___ MATERIAL FOR THIS TASK
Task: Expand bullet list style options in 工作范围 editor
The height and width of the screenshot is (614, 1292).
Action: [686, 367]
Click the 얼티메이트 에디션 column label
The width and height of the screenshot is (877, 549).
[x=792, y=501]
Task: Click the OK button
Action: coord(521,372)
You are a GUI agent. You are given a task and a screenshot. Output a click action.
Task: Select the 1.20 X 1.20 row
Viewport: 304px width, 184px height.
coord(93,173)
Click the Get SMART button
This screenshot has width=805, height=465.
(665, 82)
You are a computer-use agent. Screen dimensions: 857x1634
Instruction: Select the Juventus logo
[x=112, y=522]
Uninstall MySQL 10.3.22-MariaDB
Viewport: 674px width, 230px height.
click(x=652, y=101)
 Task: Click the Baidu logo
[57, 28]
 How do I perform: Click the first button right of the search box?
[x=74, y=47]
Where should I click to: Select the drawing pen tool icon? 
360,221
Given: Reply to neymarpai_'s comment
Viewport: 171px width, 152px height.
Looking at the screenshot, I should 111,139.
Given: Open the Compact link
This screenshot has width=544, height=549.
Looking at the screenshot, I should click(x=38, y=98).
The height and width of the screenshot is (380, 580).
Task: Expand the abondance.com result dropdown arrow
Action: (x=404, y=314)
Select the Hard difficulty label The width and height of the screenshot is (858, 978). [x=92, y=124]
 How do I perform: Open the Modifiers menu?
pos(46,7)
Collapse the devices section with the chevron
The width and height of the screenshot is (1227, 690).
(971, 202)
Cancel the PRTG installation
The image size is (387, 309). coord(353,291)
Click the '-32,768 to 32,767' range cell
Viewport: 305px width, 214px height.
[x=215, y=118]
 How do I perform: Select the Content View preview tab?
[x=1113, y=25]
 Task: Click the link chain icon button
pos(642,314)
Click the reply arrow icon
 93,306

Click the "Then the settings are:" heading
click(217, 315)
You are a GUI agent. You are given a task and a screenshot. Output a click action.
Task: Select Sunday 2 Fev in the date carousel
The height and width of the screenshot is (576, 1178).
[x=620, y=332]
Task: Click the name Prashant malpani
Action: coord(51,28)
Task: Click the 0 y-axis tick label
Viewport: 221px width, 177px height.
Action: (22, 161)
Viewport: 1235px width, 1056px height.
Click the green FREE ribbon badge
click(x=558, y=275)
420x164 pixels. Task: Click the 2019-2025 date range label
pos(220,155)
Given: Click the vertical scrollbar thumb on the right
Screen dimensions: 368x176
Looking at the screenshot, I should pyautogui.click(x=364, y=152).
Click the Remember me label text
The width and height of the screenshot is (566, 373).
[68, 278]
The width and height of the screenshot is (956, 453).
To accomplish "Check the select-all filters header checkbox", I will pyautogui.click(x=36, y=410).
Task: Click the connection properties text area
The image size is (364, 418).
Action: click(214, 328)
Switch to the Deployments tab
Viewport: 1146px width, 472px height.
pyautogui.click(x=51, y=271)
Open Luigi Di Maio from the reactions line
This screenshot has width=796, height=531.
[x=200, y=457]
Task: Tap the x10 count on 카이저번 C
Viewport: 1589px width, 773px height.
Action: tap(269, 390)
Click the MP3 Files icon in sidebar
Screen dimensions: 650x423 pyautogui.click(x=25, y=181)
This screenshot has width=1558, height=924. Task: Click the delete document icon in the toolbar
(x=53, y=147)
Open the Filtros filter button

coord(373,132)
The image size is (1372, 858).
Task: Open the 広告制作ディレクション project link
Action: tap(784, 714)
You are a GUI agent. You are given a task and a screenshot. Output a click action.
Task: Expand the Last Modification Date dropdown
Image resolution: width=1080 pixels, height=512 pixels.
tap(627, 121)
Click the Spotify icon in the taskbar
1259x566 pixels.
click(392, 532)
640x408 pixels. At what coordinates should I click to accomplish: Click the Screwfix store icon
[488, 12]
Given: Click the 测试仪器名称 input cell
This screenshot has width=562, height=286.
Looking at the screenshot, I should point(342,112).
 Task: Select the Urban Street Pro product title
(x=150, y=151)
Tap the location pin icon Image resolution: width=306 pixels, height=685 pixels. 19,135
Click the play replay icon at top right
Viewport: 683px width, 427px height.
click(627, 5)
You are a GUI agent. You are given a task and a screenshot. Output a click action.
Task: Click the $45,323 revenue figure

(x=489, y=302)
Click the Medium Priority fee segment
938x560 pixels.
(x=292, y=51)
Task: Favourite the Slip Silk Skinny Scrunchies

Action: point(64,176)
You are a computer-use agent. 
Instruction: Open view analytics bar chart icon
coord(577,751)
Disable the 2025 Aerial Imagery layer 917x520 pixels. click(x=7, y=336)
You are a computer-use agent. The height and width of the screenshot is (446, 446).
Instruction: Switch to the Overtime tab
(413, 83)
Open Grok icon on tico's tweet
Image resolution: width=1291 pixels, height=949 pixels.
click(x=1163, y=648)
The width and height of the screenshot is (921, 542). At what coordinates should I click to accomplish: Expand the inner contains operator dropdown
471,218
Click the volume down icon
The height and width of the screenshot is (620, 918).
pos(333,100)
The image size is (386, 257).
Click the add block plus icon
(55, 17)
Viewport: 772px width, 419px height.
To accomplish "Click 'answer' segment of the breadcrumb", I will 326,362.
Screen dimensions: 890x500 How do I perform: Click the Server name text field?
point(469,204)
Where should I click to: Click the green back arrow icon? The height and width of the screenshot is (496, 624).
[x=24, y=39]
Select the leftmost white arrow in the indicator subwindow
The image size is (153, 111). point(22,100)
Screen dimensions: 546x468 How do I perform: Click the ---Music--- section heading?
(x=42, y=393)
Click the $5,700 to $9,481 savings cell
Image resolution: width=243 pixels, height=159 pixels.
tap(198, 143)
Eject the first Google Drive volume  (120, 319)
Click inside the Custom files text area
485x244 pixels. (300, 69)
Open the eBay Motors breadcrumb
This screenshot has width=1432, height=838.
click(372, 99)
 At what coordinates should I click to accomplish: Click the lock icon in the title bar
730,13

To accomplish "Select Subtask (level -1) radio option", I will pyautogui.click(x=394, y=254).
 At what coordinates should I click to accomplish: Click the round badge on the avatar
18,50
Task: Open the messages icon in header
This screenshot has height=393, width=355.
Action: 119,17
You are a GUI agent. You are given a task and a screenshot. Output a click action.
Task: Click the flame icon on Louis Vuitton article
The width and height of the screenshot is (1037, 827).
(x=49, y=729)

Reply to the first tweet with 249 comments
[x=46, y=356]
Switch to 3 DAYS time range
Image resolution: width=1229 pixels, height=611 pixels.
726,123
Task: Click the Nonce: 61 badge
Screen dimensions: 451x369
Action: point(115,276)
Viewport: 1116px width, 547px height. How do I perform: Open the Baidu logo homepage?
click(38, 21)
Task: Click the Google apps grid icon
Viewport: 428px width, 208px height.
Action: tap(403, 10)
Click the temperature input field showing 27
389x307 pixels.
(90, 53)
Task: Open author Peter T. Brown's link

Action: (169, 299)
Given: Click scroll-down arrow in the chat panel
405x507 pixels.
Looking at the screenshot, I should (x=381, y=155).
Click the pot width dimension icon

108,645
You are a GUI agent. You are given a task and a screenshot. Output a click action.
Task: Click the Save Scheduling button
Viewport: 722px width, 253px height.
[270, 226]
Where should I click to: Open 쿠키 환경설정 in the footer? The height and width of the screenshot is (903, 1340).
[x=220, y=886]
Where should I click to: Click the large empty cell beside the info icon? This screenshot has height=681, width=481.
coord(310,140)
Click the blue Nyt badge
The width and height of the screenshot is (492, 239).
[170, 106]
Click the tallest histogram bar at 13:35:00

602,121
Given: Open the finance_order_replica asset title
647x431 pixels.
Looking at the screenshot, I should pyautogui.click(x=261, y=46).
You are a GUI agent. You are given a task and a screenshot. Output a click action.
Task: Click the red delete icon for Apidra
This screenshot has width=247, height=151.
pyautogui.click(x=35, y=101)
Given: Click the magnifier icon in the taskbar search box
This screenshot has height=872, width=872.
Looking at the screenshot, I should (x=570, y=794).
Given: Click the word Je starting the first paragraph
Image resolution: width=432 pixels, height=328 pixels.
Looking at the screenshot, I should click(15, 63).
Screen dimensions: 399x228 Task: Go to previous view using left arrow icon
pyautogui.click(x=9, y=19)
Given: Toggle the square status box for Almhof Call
______
All lines in the listing above with the string "Google" should be returned.

#### [WORKED SOLUTION]
Eject the first Google Drive volume  (120, 319)
Task: Click the Google apps grid icon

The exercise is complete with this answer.